Start of Source excerpt

Reasons why I found it easier than a large gap:

He still sleeps
Still happy to go in buggy and small enough to bundle in :o
Not at the teeny pieces of toy stage yet now ds2 is crawling - toys are age appropriate for both.
They like the same activities - so at music group They

Yoruba · 29/01/2015 22:56

Oops posted too soon,

At music group they both enjoy it and get something out of it
Very soon they will play together and I'll be free to drink tea and supervise!

juulie · 29/01/2015 23:20

I read something about it being better for them emotionally and in their relationships if the gap is either small or much bigger (under 18 months or more than 4 years) so even the accepted wisdom isn't all doom and gloom. Apparently if they're young enough they're too young to be very jealous because they aren't that individualised yet. Also they're better matched developmentally if they're closer in age surely?

I'm contemplating a small gap if we can manage it as I'm too old to hang about. It didn't occur to me that I'd get comments like that so I'll be forewarned. I think if they say I'm mad I'll say 'No, just lucky'. The 'legs closed' comment would be quite gob smacking I imagine so I would probably be too stunned to respond. On reflection, something straightforward like 'No, I was just more than happy to have another child.' might shame them and shut them up, if you didn't want to go straight for the 'oh no you didn't' approach! A stock answer to any comment suggesting it was a bad thing might be good. 'We're thrilled about it' might do.

I tried for years, lost 3 babies and had to go through IVF, with little apparent hope of success, so now I've finally managed to have a baby, I'm not complaining about anything (except other people of course). I'm just eternally grateful to have her. I'm sure I will get around to moaning at some point. It's OK for people to find it tough, but we have a choice whether we want to do it or not and people shouldn't assume it's a terrible burden for us if we manage it!

End of Source excerpt

_Stated goal 1_: Reformat the part of the records that opens with the line containing "Viewport: 1877px width, 1173px height." and runs through the end of the records as a numbered list, leaving out blank lines.
The records below have no connection to the forum thread about small age gaps between siblings.

Start of Given data

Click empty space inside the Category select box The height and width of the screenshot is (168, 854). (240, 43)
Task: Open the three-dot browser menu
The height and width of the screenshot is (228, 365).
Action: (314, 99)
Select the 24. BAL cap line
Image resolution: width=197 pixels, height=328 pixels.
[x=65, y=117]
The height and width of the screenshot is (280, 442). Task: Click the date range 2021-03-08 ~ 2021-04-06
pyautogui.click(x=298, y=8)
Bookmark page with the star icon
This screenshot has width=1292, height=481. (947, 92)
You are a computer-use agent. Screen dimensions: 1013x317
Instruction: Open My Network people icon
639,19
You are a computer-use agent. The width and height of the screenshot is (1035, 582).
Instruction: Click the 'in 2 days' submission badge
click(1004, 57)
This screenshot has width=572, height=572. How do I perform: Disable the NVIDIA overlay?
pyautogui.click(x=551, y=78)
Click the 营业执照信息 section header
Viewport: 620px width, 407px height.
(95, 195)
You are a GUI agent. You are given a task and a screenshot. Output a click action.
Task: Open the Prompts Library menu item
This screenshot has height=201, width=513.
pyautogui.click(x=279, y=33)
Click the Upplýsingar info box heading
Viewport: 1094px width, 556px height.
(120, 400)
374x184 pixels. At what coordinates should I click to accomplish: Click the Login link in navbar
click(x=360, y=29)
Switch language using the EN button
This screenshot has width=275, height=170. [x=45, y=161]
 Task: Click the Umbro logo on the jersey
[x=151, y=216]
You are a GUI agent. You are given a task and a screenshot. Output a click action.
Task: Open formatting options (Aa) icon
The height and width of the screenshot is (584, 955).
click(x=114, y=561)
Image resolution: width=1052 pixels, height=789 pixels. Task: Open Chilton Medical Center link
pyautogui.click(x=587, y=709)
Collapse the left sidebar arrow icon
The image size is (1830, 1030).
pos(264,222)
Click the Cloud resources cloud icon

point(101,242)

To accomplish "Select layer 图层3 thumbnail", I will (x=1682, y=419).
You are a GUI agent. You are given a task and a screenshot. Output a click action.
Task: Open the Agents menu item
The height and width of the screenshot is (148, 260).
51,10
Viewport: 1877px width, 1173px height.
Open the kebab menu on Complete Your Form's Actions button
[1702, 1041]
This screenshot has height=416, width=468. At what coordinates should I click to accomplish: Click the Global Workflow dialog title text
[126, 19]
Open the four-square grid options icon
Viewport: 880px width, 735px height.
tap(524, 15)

End of Given data

_Stated goal 2_: Continue the forum thread on close sibling age gaps.

_Final answer 1_:
1. Viewport: 1877px width, 1173px height.
2. Open the kebab menu on Complete Your Form's Actions button
3. [1702, 1041]
4. This screenshot has height=416, width=468. At what coordinates should I click to accomplish: Click the Global Workflow dialog title text
5. [126, 19]
6. Open the four-square grid options icon
7. Viewport: 880px width, 735px height.
8. tap(524, 15)

_Final answer 2_:
fattymcfatfat · 30/01/2015 14:27

I have a 5 yr gap between ds and dd and will have a 19 mnth gap between dd and bump.....I got the do you not have a telly? My reply was of course but im a good Catholic

Lesleyann24 · 30/01/2015 16:12

I have two DD's and there is one year and one week between them! Whilst i was pregnant with DD1 i got funny looks all the time, everyone would ask how old DD1 is and when i told them i would always recieve comments such as OMG how will you cope?!?! I got asked if i was crazy or stupid or both! Everyone always told me how i would struggle. And in all honesty i was terrified of giving birth because of these comments and i questioned how i would cope, but simply put you cope because you have to! You do it all and more because you are a mum and thats what mums do! To be honest some days we dont even get dressed but hey im cool with that! Overall its been great so far and i love watching both DD's interact together, some nights i think wow how did i get through today but i did get through it and we wake up the following morning and do it all again. Although an age gap as close as this was not planned im glad it happened and wouldnt change it for the world, i cant wait to watch them both grow and develop even more together :-)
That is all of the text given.